Bringing it back to whether it’s teachers’ responsibility to solve the deficit, the answer was NO. That does not seem to be the case now. In 12 of the last 13 years, the state of Montana has given its inflationary increase, and teachers in our district have not ever gotten that amount. We keep going from “we’ll get you next time,” to even “we’ll get you next time if we can.”
● True that we didn’t apply inflationary increase to the base, but salaries, by steps alone did increase.
○ When you are tracking standard of living, you have to look at the schedule; you can’t just track an increase from years 0-10 and call that an increase.
○ There’s a difference between a wage increase for gaining expertise and a wage increase to keep up with inflation and cost of living.
○ In theory, step advancement alone should pay for itself with savings from attrition.
● Teachers are upset with their bargaining team. The agreement with moving to Steps and Lanes is that it would provide for meaningful COLAs. The team was also told that another dollar would never be added to PCAP.
You’re so far apart that it might be better to go to mediation or back to traditional bargaining.
Many teachers have been part of this process for a number of years. The HEA bargaining team has regularly taken back to membership the ask to forgo real increases due to district financial needs. The last three years of bargaining were tremendously difficult. We were told that by going to steps and lanes that we would get COLAs. We still got nothing. When members talk about salaries, morale is low, teachers are overworked, and, frankly, feeling emotionally blackmailed with the rhetoric that “it’s for the kids.” A lot of district rhetoric feels like lip service. Because of sub shortages, we can’t take days, we can’t take time for ourselves; thus, money is one of the few things that makes teachers feel a little better. It’s disheartening and devaluing.

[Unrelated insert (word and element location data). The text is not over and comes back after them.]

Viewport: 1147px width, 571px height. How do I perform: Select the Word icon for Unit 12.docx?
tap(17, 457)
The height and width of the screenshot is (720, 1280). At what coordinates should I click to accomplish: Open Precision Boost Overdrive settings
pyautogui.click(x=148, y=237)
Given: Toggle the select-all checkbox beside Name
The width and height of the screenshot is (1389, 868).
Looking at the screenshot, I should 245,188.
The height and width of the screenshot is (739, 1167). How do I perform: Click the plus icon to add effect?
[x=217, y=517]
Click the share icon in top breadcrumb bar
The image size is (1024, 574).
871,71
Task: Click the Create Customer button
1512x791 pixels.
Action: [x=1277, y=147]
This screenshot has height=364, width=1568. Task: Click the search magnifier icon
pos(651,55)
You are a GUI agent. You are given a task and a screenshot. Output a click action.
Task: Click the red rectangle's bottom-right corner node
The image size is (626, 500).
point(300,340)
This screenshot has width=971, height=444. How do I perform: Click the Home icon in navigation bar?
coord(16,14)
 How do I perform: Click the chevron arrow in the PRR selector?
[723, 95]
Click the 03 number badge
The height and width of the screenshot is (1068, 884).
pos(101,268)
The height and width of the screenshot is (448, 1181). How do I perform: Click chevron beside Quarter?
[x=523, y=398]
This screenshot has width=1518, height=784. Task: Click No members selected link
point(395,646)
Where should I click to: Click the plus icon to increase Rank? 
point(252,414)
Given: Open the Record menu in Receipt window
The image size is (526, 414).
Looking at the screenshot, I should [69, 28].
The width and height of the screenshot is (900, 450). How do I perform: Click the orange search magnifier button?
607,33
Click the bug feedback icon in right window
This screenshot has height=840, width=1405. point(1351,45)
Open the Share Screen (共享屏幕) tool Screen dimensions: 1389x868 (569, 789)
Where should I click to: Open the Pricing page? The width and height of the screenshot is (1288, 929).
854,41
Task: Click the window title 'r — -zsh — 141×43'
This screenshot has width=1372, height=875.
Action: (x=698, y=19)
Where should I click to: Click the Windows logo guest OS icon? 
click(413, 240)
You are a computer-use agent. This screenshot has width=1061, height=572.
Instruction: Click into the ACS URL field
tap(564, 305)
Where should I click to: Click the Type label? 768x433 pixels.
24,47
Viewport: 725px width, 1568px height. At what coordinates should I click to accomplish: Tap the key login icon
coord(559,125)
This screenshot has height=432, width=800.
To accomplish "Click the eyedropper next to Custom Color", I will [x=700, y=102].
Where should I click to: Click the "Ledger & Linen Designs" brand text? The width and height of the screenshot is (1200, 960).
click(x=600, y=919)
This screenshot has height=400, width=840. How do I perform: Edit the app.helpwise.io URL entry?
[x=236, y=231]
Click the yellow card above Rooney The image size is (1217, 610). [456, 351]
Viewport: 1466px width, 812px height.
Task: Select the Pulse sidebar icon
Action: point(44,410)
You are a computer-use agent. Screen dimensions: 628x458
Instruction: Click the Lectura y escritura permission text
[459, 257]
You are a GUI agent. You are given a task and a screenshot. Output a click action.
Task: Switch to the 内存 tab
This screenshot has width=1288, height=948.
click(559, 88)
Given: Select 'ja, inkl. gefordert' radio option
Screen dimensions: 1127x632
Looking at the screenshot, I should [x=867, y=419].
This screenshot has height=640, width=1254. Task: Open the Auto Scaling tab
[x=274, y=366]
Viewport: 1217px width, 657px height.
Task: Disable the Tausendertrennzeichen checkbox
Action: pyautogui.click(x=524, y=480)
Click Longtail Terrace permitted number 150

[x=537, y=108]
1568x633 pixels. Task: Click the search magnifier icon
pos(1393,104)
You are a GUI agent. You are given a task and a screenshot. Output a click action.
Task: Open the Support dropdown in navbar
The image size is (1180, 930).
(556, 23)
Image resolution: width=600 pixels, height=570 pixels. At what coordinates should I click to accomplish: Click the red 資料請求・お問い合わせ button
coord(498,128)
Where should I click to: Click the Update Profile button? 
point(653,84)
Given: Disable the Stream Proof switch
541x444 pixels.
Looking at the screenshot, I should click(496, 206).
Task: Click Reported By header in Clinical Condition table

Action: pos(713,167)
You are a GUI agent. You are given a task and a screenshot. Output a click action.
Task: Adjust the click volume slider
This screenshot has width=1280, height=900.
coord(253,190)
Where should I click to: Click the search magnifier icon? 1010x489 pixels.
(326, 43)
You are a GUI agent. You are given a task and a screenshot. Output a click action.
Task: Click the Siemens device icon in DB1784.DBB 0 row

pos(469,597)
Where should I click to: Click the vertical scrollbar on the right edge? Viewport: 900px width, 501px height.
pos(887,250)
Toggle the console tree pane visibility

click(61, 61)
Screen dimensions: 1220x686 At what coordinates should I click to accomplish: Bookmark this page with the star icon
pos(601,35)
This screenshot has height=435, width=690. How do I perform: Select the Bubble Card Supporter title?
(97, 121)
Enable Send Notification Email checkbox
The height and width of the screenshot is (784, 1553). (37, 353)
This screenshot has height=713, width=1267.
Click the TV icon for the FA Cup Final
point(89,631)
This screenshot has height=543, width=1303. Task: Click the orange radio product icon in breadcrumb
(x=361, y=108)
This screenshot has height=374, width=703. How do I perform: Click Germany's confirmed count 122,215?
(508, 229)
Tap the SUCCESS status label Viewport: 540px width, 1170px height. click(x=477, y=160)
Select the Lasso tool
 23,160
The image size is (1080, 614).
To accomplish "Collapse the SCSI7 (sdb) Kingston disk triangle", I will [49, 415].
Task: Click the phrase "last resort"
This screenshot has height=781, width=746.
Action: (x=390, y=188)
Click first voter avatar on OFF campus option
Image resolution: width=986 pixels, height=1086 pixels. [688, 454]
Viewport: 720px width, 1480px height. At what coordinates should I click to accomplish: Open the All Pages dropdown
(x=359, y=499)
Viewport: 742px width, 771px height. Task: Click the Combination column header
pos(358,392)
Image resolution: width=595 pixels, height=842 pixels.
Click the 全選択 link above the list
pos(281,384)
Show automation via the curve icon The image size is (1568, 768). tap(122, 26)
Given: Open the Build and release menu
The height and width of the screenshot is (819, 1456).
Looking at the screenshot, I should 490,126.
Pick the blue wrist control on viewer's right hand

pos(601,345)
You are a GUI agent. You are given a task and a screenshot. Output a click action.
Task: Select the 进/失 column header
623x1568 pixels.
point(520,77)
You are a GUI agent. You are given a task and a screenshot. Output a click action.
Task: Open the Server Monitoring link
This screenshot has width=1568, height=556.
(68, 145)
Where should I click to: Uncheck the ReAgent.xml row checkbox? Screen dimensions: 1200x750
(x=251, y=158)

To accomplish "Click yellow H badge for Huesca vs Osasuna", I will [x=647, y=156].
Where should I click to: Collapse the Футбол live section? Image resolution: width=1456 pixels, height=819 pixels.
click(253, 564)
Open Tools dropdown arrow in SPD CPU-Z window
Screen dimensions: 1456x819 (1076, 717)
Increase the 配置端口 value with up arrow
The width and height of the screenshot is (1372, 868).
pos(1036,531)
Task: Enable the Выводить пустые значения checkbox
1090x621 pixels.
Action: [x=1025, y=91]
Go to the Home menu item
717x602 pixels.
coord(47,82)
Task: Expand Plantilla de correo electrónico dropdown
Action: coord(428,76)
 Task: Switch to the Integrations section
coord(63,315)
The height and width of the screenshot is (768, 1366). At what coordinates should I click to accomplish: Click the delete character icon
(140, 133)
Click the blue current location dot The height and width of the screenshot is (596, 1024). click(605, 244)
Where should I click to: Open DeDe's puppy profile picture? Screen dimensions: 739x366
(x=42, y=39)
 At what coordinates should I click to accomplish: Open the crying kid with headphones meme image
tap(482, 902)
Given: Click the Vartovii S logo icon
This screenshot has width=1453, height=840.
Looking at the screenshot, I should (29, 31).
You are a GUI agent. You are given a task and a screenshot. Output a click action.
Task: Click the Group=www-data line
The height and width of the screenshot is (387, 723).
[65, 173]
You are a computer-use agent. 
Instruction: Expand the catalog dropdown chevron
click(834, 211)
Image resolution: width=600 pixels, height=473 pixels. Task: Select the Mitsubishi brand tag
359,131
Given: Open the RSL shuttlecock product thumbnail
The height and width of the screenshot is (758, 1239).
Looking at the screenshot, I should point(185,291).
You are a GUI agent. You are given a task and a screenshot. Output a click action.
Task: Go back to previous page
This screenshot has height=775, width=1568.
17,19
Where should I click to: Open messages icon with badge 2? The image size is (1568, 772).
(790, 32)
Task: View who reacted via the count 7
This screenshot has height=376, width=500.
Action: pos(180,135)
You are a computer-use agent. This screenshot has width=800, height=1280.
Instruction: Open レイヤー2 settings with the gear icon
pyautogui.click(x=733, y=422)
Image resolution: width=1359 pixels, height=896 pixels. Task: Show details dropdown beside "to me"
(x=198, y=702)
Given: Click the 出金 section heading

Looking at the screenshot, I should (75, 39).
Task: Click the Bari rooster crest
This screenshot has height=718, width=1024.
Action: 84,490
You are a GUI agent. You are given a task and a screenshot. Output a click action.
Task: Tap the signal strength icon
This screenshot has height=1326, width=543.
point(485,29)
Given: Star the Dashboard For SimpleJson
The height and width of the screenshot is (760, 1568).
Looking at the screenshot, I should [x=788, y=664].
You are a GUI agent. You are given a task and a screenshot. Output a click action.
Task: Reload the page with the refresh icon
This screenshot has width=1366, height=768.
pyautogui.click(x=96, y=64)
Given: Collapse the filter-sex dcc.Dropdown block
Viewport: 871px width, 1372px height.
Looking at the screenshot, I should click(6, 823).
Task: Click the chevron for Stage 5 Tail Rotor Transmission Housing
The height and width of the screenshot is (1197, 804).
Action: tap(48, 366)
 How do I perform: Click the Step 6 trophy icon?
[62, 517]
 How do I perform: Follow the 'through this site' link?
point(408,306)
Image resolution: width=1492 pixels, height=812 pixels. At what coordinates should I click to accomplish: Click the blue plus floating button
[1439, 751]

Not an easy place when looking at the budget compared to what teachers deserve. A lot of pieces to historical conversations that need to be addressed. It will take time from the institutional trauma that’s occurred. Where is the common ground between where the budget tells us we need to live. I have to find where we can live in this year’s negotiations and next year’s.
Things have to change if we are going to create a sustainable schedule with COLAs for the workforce. Current option from the district doesn’t reflect the changes that need to happen. The solution can’t be to let time degrade the pay scale.